Question Apple Silicon M series thread

Page 124 - Seeking answers? Join the AnandTech community: where nearly half-a-million members share solutions and discuss the latest tech.

Eug

Lifer
Mar 11, 2000
23,250
730
126
Is this a single-threaded benchmark or something? Because as Andrei pointed out in his original review, the Firestorm performance cores in the M1 Max top out at 3036 MHz when you have all four cores in the same cluster active. 3228 MHz is the max for a single core per cluster, and 3132 MHz for two cores. I realize "Apple" + "throttling" is a perpetually trending combination, but this would seem to be the expected behavior, no?
Sounds spot on. That was multi-core IIRC, so normal behaviour.
 

Doug S

Golden Member
Feb 8, 2020
1,110
1,655
106
Is this a single-threaded benchmark or something?
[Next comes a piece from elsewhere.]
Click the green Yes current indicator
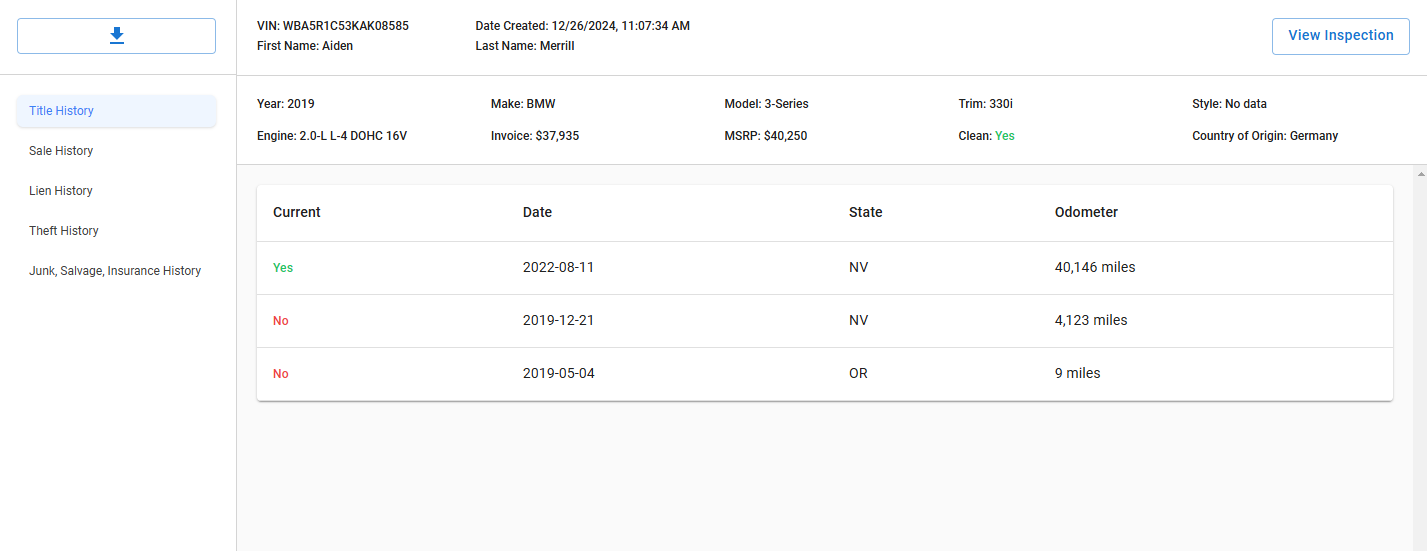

Because as Andrei pointed out in his original review, the Firestorm performance cores in the M1 Max top out at 3036 MHz when you have all four cores in the same cluster active. 3228 MHz is the max for a single core per cluster, and 3132 MHz for two cores. I realize "Apple" + "throttling" is a perpetually trending combination, but this would seem to be the expected behavior, no?
That clock limiting behavior made little sense in the M1 Mini, it makes even less sense in the M1 Max / Ultra Studio. Neither are power limited since they don't run on battery, and both have way over the top cooling systems (the Mini because it inherited a system built to cool so-called "65W" Intel CPUs)
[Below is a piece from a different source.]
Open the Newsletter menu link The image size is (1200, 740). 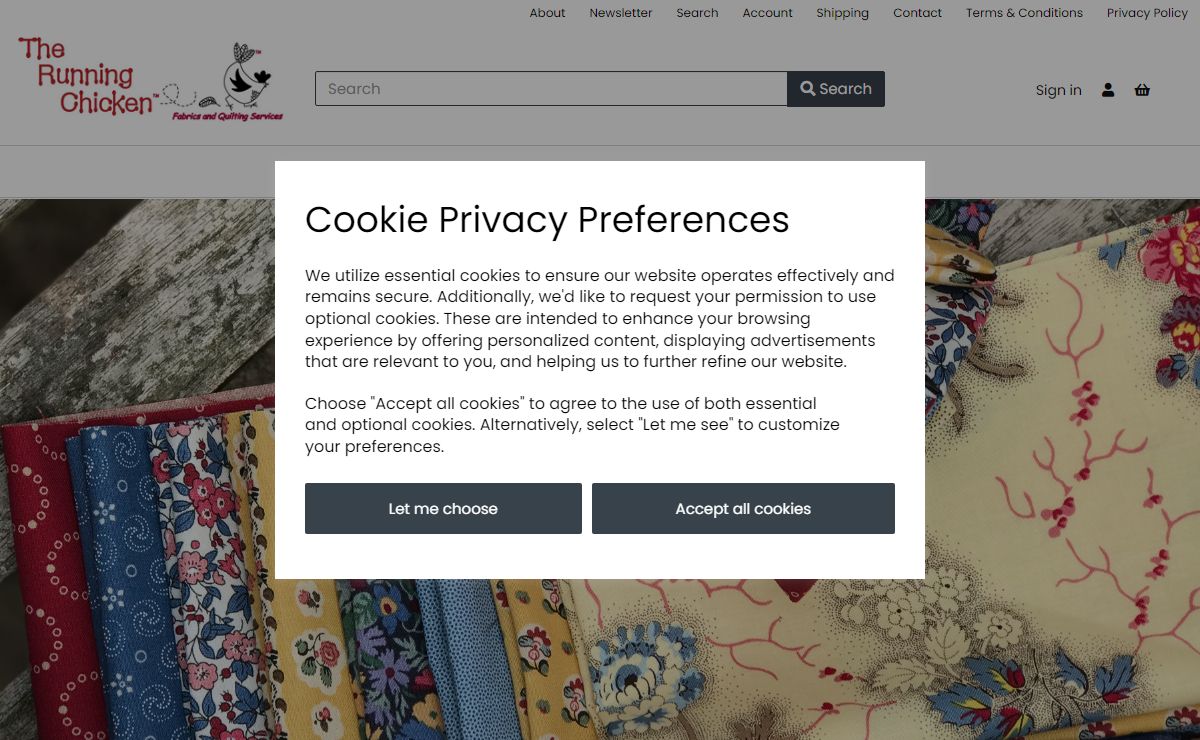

The list of possible reasons I can think of is pretty short, can anyone add to it:

1) that behavior is managed by the SoC and they didn't bother making it tweakable via software for the 1.0 version
2) the power vias to the performance core cluster can't supply enough current to operate all cores at full speed
3) they would have fewer "working" M1s if they required all cores to function at 3.2 GHz at default voltage instead of just one (i.e. it is somewhat binning related)
 

igor_kavinski

Platinum Member
Jul 27, 2020
2,536
1,292
96
The list of possible reasons I can think of is pretty short, can anyone add to it:

1) that behavior is managed by the SoC and they didn't bother making it tweakable via software for the 1.0 version
2) the power vias to the performance core cluster can't supply enough current to operate all cores at full speed
3) they would have fewer "working" M1s if they required all cores to function at 3.2 GHz at default voltage instead of just one (i.e. it is somewhat binning related)
It's Apple. They will reserve it for later so they can get existing users to upgrade in a year or two. They are only generous when they get more money.
 

Ajay

Lifer
Jan 8, 2001
11,218
5,033
136
Is this a single-threaded benchmark or something? Because as Andrei pointed out in his original review, the Firestorm performance cores in the M1 Max top out at 3036 MHz when you have all four cores in the same cluster active. 3228 MHz is the max for a single core per cluster, and 3132 MHz for two cores. I realize "Apple" + "throttling" is a perpetually trending combination, but this would seem to be the expected behavior, no?
I suppose it looks that way to some because it doesn’t appear that the Max is hitting any thermal or power limit in the Mac Studio. I’m becoming of the mind that the power monitoring software being used in these YouTube videos aren’t working correctly.
 

poke01

Member
Mar 8, 2022
27
12
41
It's Apple. They will reserve it for later so they can get existing users to upgrade in a year or two. They are only generous when they get more money.
What!!! Intel, AMD,Nvidia and Qualcomm are all saints and never do this. Only Apple sucks all your money.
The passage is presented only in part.